SOURCE RECORDS: Begin
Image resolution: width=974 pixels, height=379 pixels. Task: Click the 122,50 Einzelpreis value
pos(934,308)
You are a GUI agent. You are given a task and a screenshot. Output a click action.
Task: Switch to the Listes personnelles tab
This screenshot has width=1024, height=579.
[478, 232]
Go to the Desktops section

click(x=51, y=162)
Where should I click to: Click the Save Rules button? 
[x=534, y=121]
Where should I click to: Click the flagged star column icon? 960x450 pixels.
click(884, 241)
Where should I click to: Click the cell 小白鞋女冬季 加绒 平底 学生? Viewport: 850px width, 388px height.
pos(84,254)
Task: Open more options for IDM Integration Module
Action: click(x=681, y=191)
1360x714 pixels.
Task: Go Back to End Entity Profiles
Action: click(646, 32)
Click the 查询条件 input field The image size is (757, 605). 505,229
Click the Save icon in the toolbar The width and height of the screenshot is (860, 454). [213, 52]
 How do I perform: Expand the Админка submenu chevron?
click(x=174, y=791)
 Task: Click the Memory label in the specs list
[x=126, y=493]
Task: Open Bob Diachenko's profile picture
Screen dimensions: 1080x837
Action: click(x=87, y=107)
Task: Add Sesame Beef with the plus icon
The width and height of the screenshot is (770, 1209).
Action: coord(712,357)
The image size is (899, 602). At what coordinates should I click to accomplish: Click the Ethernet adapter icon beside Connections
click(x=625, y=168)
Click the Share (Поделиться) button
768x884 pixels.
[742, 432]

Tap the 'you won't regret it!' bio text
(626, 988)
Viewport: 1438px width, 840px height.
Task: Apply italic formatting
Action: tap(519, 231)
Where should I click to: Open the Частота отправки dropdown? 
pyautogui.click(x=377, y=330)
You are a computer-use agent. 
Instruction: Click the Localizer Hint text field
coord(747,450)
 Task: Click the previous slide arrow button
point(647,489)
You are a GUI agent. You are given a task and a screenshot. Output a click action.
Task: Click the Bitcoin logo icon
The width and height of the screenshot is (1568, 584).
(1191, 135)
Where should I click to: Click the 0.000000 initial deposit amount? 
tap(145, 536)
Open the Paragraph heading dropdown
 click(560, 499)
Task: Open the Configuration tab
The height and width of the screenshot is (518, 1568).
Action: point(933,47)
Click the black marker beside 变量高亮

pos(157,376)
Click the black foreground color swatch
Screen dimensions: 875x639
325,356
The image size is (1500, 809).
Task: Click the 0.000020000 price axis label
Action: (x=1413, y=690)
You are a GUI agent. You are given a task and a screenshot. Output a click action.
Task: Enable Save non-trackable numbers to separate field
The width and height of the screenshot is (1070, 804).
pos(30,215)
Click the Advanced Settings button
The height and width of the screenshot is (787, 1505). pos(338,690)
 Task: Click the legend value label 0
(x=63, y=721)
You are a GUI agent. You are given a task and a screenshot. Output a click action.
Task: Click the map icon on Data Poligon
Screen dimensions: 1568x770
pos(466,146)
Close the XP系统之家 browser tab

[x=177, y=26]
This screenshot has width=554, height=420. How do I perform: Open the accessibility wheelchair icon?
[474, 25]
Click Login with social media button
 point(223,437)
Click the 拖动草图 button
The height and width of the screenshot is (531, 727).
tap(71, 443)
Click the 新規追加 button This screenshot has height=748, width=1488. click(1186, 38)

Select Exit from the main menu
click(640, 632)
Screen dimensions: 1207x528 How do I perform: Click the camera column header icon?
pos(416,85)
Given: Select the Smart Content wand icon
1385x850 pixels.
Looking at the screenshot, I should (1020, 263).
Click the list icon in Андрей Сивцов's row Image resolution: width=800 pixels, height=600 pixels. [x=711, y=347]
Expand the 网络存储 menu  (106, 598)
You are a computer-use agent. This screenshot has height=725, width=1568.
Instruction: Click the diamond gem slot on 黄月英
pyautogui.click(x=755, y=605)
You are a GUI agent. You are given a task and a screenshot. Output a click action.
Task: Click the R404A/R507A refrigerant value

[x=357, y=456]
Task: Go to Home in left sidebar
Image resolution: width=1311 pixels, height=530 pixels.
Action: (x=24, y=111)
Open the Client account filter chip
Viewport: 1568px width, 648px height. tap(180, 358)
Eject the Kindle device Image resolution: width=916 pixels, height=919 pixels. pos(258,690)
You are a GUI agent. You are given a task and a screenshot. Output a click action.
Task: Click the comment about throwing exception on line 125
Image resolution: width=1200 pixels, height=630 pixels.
SOURCE RECORDS: End
#### WHAT YOU HAVE TO DO:
The lines above that hold the word "computer" should be found and copied out.

#### ANSWER TO THIS EXERCISE:
You are a computer-use agent. 
You are a computer-use agent. This screenshot has height=725, width=1568.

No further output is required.